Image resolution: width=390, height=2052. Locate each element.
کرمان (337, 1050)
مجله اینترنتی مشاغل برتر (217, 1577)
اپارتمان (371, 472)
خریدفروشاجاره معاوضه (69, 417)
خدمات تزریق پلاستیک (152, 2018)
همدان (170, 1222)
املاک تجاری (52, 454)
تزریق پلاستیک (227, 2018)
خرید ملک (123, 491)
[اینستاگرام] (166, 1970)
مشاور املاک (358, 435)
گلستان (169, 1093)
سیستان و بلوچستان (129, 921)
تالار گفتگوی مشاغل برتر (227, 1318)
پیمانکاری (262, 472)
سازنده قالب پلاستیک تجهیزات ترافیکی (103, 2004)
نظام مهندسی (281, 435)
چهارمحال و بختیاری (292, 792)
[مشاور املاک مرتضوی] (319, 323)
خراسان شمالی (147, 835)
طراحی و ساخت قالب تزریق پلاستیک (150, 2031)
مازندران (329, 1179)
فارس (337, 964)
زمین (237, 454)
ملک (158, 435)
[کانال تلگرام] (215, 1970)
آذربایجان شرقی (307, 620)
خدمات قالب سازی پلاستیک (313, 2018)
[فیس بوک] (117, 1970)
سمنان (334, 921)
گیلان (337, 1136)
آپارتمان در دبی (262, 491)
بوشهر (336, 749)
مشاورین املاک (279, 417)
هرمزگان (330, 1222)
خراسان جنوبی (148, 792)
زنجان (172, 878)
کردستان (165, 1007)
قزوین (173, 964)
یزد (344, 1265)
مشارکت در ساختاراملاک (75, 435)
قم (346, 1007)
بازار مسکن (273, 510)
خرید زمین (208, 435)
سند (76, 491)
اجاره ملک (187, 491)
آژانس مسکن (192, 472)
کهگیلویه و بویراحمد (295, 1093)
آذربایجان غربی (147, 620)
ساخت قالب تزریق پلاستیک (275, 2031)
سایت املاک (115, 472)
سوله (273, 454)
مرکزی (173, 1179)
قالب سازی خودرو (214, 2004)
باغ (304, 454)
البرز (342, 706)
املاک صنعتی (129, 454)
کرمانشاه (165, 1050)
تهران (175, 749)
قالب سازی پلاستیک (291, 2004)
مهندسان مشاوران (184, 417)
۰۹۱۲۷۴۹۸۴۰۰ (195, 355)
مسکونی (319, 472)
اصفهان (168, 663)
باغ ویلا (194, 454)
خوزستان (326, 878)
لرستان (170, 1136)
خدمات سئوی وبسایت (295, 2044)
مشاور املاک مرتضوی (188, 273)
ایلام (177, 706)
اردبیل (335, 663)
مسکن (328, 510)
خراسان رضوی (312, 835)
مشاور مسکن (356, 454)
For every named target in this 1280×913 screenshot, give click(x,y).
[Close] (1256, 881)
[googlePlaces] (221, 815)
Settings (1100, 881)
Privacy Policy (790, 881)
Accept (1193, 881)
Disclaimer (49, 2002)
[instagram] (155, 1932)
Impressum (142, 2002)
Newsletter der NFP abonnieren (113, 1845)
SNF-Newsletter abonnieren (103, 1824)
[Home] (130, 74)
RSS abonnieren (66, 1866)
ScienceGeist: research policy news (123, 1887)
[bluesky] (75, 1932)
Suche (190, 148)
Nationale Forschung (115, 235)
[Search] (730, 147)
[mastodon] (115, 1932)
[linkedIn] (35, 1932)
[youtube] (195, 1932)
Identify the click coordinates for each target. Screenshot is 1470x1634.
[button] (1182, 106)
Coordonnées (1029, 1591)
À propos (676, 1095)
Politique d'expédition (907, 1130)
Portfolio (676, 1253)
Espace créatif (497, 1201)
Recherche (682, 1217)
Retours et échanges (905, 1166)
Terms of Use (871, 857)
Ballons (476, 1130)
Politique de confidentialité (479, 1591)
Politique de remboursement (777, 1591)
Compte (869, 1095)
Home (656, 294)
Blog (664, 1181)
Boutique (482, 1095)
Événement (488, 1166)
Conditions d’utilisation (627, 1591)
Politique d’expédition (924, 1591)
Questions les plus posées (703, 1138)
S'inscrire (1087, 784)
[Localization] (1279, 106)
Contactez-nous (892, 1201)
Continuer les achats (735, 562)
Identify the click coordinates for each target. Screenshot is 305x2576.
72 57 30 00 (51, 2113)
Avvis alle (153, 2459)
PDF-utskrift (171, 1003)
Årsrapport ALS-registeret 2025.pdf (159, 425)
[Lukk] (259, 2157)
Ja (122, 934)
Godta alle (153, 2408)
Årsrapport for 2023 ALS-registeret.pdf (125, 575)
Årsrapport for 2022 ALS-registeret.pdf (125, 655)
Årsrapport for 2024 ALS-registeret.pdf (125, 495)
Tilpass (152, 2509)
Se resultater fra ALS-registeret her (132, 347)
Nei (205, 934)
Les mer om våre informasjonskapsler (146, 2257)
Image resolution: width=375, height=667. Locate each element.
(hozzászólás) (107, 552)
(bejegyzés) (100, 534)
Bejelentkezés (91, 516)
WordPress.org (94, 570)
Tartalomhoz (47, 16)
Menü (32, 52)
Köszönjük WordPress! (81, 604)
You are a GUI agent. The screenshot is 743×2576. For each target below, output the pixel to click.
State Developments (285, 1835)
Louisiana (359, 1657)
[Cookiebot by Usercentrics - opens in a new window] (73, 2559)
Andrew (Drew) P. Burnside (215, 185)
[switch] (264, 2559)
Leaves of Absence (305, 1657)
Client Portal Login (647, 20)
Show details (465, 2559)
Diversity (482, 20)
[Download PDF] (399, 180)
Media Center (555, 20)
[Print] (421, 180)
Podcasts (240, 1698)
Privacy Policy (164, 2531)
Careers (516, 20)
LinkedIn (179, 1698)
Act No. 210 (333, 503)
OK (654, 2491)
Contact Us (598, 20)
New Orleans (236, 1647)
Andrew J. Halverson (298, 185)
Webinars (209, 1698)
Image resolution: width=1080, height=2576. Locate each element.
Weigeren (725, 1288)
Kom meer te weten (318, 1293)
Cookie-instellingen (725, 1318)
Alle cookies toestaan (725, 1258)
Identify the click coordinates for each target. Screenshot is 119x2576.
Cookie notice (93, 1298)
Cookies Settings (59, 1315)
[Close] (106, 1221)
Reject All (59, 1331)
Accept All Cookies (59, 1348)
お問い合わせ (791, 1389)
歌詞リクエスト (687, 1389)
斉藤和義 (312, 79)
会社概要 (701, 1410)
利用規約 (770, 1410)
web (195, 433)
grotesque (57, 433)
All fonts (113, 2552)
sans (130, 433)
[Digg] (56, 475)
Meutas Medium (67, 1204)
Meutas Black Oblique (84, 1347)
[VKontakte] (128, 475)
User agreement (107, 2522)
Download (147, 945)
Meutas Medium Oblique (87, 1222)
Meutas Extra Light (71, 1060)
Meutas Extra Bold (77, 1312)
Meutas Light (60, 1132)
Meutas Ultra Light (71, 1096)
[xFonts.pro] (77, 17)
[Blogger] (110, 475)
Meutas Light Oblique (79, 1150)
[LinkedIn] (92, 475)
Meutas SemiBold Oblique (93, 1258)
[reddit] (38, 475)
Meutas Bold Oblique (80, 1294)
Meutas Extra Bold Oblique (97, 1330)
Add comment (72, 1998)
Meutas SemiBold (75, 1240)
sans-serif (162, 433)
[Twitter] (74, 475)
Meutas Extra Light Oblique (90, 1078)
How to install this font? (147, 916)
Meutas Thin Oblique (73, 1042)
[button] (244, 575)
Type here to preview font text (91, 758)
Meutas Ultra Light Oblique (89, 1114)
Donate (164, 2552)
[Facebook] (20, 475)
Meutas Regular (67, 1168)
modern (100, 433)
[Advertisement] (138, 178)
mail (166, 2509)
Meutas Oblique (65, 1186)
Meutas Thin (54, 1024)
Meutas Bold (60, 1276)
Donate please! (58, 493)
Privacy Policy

***

HOW TO COMPLETE THIS TASK ▸ Give every line above again, word for word.

RESPONSE ▸
Image resolution: width=390, height=2052. Locate each element.
کرمان (337, 1050)
مجله اینترنتی مشاغل برتر (217, 1577)
اپارتمان (371, 472)
خریدفروشاجاره معاوضه (69, 417)
خدمات تزریق پلاستیک (152, 2018)
همدان (170, 1222)
املاک تجاری (52, 454)
تزریق پلاستیک (227, 2018)
خرید ملک (123, 491)
[اینستاگرام] (166, 1970)
مشاور املاک (358, 435)
گلستان (169, 1093)
سیستان و بلوچستان (129, 921)
تالار گفتگوی مشاغل برتر (227, 1318)
پیمانکاری (262, 472)
سازنده قالب پلاستیک تجهیزات ترافیکی (103, 2004)
نظام مهندسی (281, 435)
چهارمحال و بختیاری (292, 792)
[مشاور املاک مرتضوی] (319, 323)
خراسان شمالی (147, 835)
طراحی و ساخت قالب تزریق پلاستیک (150, 2031)
مازندران (329, 1179)
فارس (337, 964)
زمین (237, 454)
ملک (158, 435)
[کانال تلگرام] (215, 1970)
آذربایجان شرقی (307, 620)
خدمات قالب سازی پلاستیک (313, 2018)
[فیس بوک] (117, 1970)
سمنان (334, 921)
گیلان (337, 1136)
آپارتمان در دبی (262, 491)
بوشهر (336, 749)
مشاورین املاک (279, 417)
هرمزگان (330, 1222)
خراسان جنوبی (148, 792)
زنجان (172, 878)
کردستان (165, 1007)
قزوین (173, 964)
یزد (344, 1265)
مشارکت در ساختاراملاک (75, 435)
قم (346, 1007)
بازار مسکن (273, 510)
خرید زمین (208, 435)
سند (76, 491)
اجاره ملک (187, 491)
آژانس مسکن (192, 472)
کهگیلویه و بویراحمد (295, 1093)
آذربایجان غربی (147, 620)
ساخت قالب تزریق پلاستیک (275, 2031)
سایت املاک (115, 472)
سوله (273, 454)
مرکزی (173, 1179)
قالب سازی خودرو (214, 2004)
باغ (304, 454)
البرز (342, 706)
املاک صنعتی (129, 454)
کرمانشاه (165, 1050)
تهران (175, 749)
قالب سازی پلاستیک (291, 2004)
مهندسان مشاوران (184, 417)
۰۹۱۲۷۴۹۸۴۰۰ (195, 355)
مسکونی (319, 472)
اصفهان (168, 663)
باغ ویلا (194, 454)
خوزستان (326, 878)
لرستان (170, 1136)
خدمات سئوی وبسایت (295, 2044)
مشاور املاک مرتضوی (188, 273)
ایلام (177, 706)
اردبیل (335, 663)
مسکن (328, 510)
خراسان رضوی (312, 835)
مشاور مسکن (356, 454)
For every named target in this 1280×913 screenshot, give click(x,y).
[Close] (1256, 881)
[googlePlaces] (221, 815)
Settings (1100, 881)
Privacy Policy (790, 881)
Accept (1193, 881)
Disclaimer (49, 2002)
[instagram] (155, 1932)
Impressum (142, 2002)
Newsletter der NFP abonnieren (113, 1845)
SNF-Newsletter abonnieren (103, 1824)
[Home] (130, 74)
RSS abonnieren (66, 1866)
ScienceGeist: research policy news (123, 1887)
[bluesky] (75, 1932)
Suche (190, 148)
Nationale Forschung (115, 235)
[Search] (730, 147)
[mastodon] (115, 1932)
[linkedIn] (35, 1932)
[youtube] (195, 1932)
Identify the click coordinates for each target. Screenshot is 1470x1634.
[button] (1182, 106)
Coordonnées (1029, 1591)
À propos (676, 1095)
Politique d'expédition (907, 1130)
Portfolio (676, 1253)
Espace créatif (497, 1201)
Recherche (682, 1217)
Retours et échanges (905, 1166)
Terms of Use (871, 857)
Ballons (476, 1130)
Politique de confidentialité (479, 1591)
Politique de remboursement (777, 1591)
Compte (869, 1095)
Home (656, 294)
Blog (664, 1181)
Boutique (482, 1095)
Événement (488, 1166)
Conditions d’utilisation (627, 1591)
Politique d’expédition (924, 1591)
Questions les plus posées (703, 1138)
S'inscrire (1087, 784)
[Localization] (1279, 106)
Contactez-nous (892, 1201)
Continuer les achats (735, 562)
Identify the click coordinates for each target. Screenshot is 305x2576.
72 57 30 00 (51, 2113)
Avvis alle (153, 2459)
PDF-utskrift (171, 1003)
Årsrapport ALS-registeret 2025.pdf (159, 425)
[Lukk] (259, 2157)
Ja (122, 934)
Godta alle (153, 2408)
Årsrapport for 2023 ALS-registeret.pdf (125, 575)
Årsrapport for 2022 ALS-registeret.pdf (125, 655)
Årsrapport for 2024 ALS-registeret.pdf (125, 495)
Tilpass (152, 2509)
Se resultater fra ALS-registeret her (132, 347)
Nei (205, 934)
Les mer om våre informasjonskapsler (146, 2257)
Image resolution: width=375, height=667. Locate each element.
(hozzászólás) (107, 552)
(bejegyzés) (100, 534)
Bejelentkezés (91, 516)
WordPress.org (94, 570)
Tartalomhoz (47, 16)
Menü (32, 52)
Köszönjük WordPress! (81, 604)
You are a GUI agent. The screenshot is 743×2576. For each target below, output the pixel to click.
State Developments (285, 1835)
Louisiana (359, 1657)
[Cookiebot by Usercentrics - opens in a new window] (73, 2559)
Andrew (Drew) P. Burnside (215, 185)
[switch] (264, 2559)
Leaves of Absence (305, 1657)
Client Portal Login (647, 20)
Show details (465, 2559)
Diversity (482, 20)
[Download PDF] (399, 180)
Media Center (555, 20)
[Print] (421, 180)
Podcasts (240, 1698)
Privacy Policy (164, 2531)
Careers (516, 20)
LinkedIn (179, 1698)
Act No. 210 (333, 503)
OK (654, 2491)
Contact Us (598, 20)
New Orleans (236, 1647)
Andrew J. Halverson (298, 185)
Webinars (209, 1698)
Image resolution: width=1080, height=2576. Locate each element.
Weigeren (725, 1288)
Kom meer te weten (318, 1293)
Cookie-instellingen (725, 1318)
Alle cookies toestaan (725, 1258)
Identify the click coordinates for each target. Screenshot is 119x2576.
Cookie notice (93, 1298)
Cookies Settings (59, 1315)
[Close] (106, 1221)
Reject All (59, 1331)
Accept All Cookies (59, 1348)
お問い合わせ (791, 1389)
歌詞リクエスト (687, 1389)
斉藤和義 (312, 79)
会社概要 (701, 1410)
利用規約 (770, 1410)
web (195, 433)
grotesque (57, 433)
All fonts (113, 2552)
sans (130, 433)
[Digg] (56, 475)
Meutas Medium (67, 1204)
Meutas Black Oblique (84, 1347)
[VKontakte] (128, 475)
User agreement (107, 2522)
Download (147, 945)
Meutas Medium Oblique (87, 1222)
Meutas Extra Light (71, 1060)
Meutas Extra Bold (77, 1312)
Meutas Light (60, 1132)
Meutas Ultra Light (71, 1096)
[xFonts.pro] (77, 17)
[Blogger] (110, 475)
Meutas Light Oblique (79, 1150)
[LinkedIn] (92, 475)
Meutas SemiBold Oblique (93, 1258)
[reddit] (38, 475)
Meutas Bold Oblique (80, 1294)
Meutas Extra Bold Oblique (97, 1330)
Add comment (72, 1998)
Meutas SemiBold (75, 1240)
sans-serif (162, 433)
[Twitter] (74, 475)
Meutas Extra Light Oblique (90, 1078)
How to install this font? (147, 916)
Meutas Thin Oblique (73, 1042)
[button] (244, 575)
Type here to preview font text (91, 758)
Meutas Ultra Light Oblique (89, 1114)
Donate (164, 2552)
[Facebook] (20, 475)
Meutas Regular (67, 1168)
modern (100, 433)
[Advertisement] (138, 178)
mail (166, 2509)
Meutas Oblique (65, 1186)
Meutas Thin (54, 1024)
Meutas Bold (60, 1276)
Donate please! (58, 493)
Privacy Policy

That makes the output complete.